§ EXERCISE DETAILS
Output each line from the one that contains "You are a GUI" to the final line of the data below, exactly, and include nothing else.

§ GIVEN DATA
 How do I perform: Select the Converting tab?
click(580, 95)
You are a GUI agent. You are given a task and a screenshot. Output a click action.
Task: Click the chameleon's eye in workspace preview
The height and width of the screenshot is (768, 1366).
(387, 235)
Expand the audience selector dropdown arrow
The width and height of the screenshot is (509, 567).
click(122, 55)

§ SOLUTION FOR THIS EXERCISE
You are a GUI agent. You are given a task and a screenshot. Output a click action.
Task: Click the chameleon's eye in workspace preview
The height and width of the screenshot is (768, 1366).
(387, 235)
Expand the audience selector dropdown arrow
The width and height of the screenshot is (509, 567).
click(122, 55)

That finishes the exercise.